• [Source extract]:
++++++++
U.S. Oil Prices Hit Six-Year High Amid OPEC Standoff
U.S. oil prices rose to six-year highs as an OPEC deadlock raised the prospect of a summer in which crude production fails to keep up with rebounding demand from the crush of drivers hitting the roads.
Futures for West Texas Intermediate, the main grade of U.S. crude, jumped 2.4% from Friday’s close to $76.95 a barrel—their highest level since the energy-price crash of late 2014. Brent crude, the benchmark in global energy markets, rose 0.8% to $77.77 a barrel having rallied when the OPEC meeting was called off on Monday.
The jump extended U.S. crude’s advance this year to almost 60%, a surge powered by a revival in consumption of fossil fuels as vaccines roll out and major economies unlock. The Organization of the Petroleum Exporting Countries and its allies, led by Russia, have continued to hold millions of barrels a day in the ground each day, limiting supplies.
Drivers are feeling the pinch at the pump. Heading into the July 4 weekend, Americans faced the steepest gasoline prices in nearly seven years at a national average of over $3 a gallon.
The latest climb in crude markets came after a Saudi Arabia-backed plan to boost output and tame the price rally failed to garner agreement. The United Arab Emirates refused to agree, prompting the group to cancel Monday’s planned meeting.
Analysts say the failure to release bottled-up crude will add fresh legs to the rally, at least in the short term, because output quotas for August will remain in place. Demand, meanwhile, will continue to rise back toward pre-pandemic levels.
++++++++
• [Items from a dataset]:
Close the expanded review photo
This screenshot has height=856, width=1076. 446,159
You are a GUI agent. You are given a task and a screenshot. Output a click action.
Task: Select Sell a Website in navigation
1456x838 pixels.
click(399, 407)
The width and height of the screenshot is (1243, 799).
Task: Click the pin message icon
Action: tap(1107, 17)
++++++++
• [Task instructions]: Could you write the next part of the article on U.S. oil prices hitting a six-year high, picking up after its last paragraph?

• [Output]:
“The market needs to see supply increasing,” Warren Patterson, head of commodities strategy at ING Groep, said in a note. Without a hike to output, global oil inventories will fall by two million barrels a day in the third quarter and by more than that in the fourth, he estimates.
Rising oil prices gave shares of producers and other companies involved in the energy industry a boost ahead of the bell in New York. Occidental Petroleum Corp. rose 2% and oil-field-services firm Schlumberger Ltd. added 2.3%.
The U.S. has pushed the cartel to reach a deal that would allow output to rise, cooling the surge in prices. “Administration officials have been engaged with relevant capitals to urge a compromise solution that will allow proposed production increases to move forward,” Reuters reported a White House spokesperson as saying Monday.
If the standoff goes unresolved, however, analysts say it could ultimately usher in higher supplies and lower prices. Members of the cartel may be tempted to open the spigots to cash in on the current rally, and the agreement struck during last year’s crash in oil markets could fall apart.